Hayattan kopup giden her değer, insan hayatını oluşturan duvardan düşen her büyük parça, ardından kapanması zor gedikler, onarılması zaman alan ruhsal çöküntüler ve tedavi imkânı muğlak yaralar bırakır. Her giden, kendisiyle güzel şeyler de götürür. Değil mi ki, o da yedi güzelden bir güzeldi! Belki O, yaşarken güzelliği fark edilmedi, belki fark edilmek için bir çaba sarf etmedi. Çünkü her hazine bulunmak için bir çaba gerektirir. Hazineye muhtaç olanlar da hazineyi aramadı veya arama gereği hissetmedi, hazineye leş kargaları gibi üşüşmek isteyenler de onu aramaya çalışmadı. Üstat Necip Fazıl’ın dediği gibi: “Ey genç adam, yolumu adım adım bilirsin! / Erken gel, beni evde bulamayabilirsin!” Yolunu adım adım bilemediğimiz, bulmak için aramadığımız ve tanıyamadıklarımızdan bir tanıdık gitti aramızdan. Yedi güzelden bir güzel daha böylece gitmiş oldu güzellikler ülkesine.
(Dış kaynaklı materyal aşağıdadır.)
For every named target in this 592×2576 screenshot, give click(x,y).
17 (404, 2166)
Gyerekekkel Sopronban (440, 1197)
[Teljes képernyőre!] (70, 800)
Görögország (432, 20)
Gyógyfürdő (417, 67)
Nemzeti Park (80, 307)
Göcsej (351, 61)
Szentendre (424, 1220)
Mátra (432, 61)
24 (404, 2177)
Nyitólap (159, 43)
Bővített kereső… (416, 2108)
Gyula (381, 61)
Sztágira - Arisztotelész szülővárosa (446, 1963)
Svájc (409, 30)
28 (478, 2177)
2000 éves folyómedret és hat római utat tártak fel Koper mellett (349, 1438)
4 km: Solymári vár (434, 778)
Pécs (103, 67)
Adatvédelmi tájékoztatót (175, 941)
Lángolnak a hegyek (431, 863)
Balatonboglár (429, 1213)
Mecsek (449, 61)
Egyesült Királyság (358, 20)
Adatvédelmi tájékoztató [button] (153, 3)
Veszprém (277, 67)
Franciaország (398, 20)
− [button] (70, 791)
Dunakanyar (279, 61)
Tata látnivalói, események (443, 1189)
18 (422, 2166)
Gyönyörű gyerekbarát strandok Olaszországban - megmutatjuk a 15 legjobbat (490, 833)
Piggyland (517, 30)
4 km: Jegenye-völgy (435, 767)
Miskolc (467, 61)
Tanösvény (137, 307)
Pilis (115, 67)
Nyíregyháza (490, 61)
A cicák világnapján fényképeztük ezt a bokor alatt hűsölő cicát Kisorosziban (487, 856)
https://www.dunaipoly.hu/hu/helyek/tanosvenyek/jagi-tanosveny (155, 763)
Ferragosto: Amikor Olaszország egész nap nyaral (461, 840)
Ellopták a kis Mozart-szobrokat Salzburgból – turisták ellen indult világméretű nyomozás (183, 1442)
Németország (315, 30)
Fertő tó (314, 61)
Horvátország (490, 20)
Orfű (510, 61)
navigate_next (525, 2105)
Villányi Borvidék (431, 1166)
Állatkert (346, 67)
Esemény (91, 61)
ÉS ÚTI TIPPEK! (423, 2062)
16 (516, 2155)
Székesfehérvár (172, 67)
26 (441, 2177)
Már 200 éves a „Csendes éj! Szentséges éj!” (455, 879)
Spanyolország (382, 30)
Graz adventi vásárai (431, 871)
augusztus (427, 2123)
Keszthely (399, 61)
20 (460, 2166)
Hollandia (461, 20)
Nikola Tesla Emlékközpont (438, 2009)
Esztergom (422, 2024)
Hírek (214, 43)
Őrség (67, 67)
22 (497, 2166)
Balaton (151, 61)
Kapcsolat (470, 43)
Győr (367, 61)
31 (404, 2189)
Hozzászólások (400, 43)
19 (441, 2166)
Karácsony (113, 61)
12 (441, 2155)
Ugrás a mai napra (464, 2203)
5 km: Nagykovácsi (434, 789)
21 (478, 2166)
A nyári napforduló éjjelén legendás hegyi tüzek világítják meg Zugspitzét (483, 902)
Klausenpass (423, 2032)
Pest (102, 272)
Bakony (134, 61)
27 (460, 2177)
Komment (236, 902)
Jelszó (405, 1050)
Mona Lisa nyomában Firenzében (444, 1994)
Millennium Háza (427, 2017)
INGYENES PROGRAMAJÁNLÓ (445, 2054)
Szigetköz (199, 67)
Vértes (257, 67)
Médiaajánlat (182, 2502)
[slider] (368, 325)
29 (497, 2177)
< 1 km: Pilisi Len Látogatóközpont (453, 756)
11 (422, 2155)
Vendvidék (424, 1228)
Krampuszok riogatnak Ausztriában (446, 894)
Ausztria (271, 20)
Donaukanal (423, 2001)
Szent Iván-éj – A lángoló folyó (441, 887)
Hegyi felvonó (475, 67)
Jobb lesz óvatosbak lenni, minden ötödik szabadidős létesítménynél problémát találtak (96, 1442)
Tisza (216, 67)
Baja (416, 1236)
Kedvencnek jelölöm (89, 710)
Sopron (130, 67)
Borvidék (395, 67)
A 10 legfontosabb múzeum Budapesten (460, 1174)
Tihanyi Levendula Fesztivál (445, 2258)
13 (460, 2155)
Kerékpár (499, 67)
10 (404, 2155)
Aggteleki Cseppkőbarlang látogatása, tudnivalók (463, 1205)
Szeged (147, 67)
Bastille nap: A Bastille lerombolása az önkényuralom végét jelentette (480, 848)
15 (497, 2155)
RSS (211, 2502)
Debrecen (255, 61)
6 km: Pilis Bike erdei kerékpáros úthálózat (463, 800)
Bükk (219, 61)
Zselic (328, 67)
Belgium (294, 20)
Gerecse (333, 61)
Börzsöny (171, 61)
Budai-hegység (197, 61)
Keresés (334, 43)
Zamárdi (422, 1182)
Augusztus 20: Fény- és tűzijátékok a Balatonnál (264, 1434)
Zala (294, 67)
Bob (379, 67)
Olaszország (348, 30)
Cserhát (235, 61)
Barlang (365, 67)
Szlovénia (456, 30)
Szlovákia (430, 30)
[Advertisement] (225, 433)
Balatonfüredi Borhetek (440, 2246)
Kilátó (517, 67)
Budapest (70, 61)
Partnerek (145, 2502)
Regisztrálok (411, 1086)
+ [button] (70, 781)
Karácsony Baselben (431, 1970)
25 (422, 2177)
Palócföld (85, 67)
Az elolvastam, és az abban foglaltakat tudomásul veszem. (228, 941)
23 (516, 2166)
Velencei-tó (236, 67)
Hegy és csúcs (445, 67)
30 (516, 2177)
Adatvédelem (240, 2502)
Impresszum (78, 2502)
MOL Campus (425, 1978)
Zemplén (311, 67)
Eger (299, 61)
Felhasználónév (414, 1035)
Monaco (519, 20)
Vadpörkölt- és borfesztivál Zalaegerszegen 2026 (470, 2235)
Yazdıklarından çok da haberdar değildik. Küsmüş veya küstürülmüş, yalnızlığına, sırça köşküne çekilmişti. Sadece adı vardı ve dolanıyordu dilimizde. Belki “Klas Duruş”u vardı, ama biz farkında değildik, ümmet olarak böyle bir duruşa sahip olmamız için kendisinde “Umut” hep vardı. Ülke sınırının ötesine taşarak, bütün İslâm âlemine seslenirken, evrensel bildirileri ile Türkiye’nin geçirdiği yabancılaşma hareketlerini eleştirirken, bir uyanış simgesi olarak aralıksız yabancılaştırma girişimlerini vurgularken biz Müslümanlardan aslında tekrar özümüze dönmeyi ve Allah’a ve Resûlü’ne verdiğimiz sözü, “Biat”ı birkaç defa hatırlatma gereği hissetmiştir. Suya sabuna dokunmayan tipten değildi. Yaranmak için kırk takla atan bir adam hiç değildi. “Klas Duruş”unu hep korudu.

Kendi tabiriyle Kudüs’ü her zaman “bir kol saati gibi” taşıdı ve onun saati her zaman Kudüs’e ayarlıydı. Çünkü Kudüs’e ayarlanmayan saat boşa geçirilen vakittir; o saati buz tutar, göz görmez. Onun deyimiyle anne bir çocuğu Kudüs yapar, adam baba olunca da içinde bir Kudüs canlanır. Kudüs için ve Kudüs adına ancak yürününce adamın atağına Kudüs gücü gelir. Onun dilinden iki kutsalımız olan “Anneler ve Kudüsler” düşmemiştir. Kudüs onun şiirlerinde ve yüreğinde çok müstesna bir yer edinmiştir.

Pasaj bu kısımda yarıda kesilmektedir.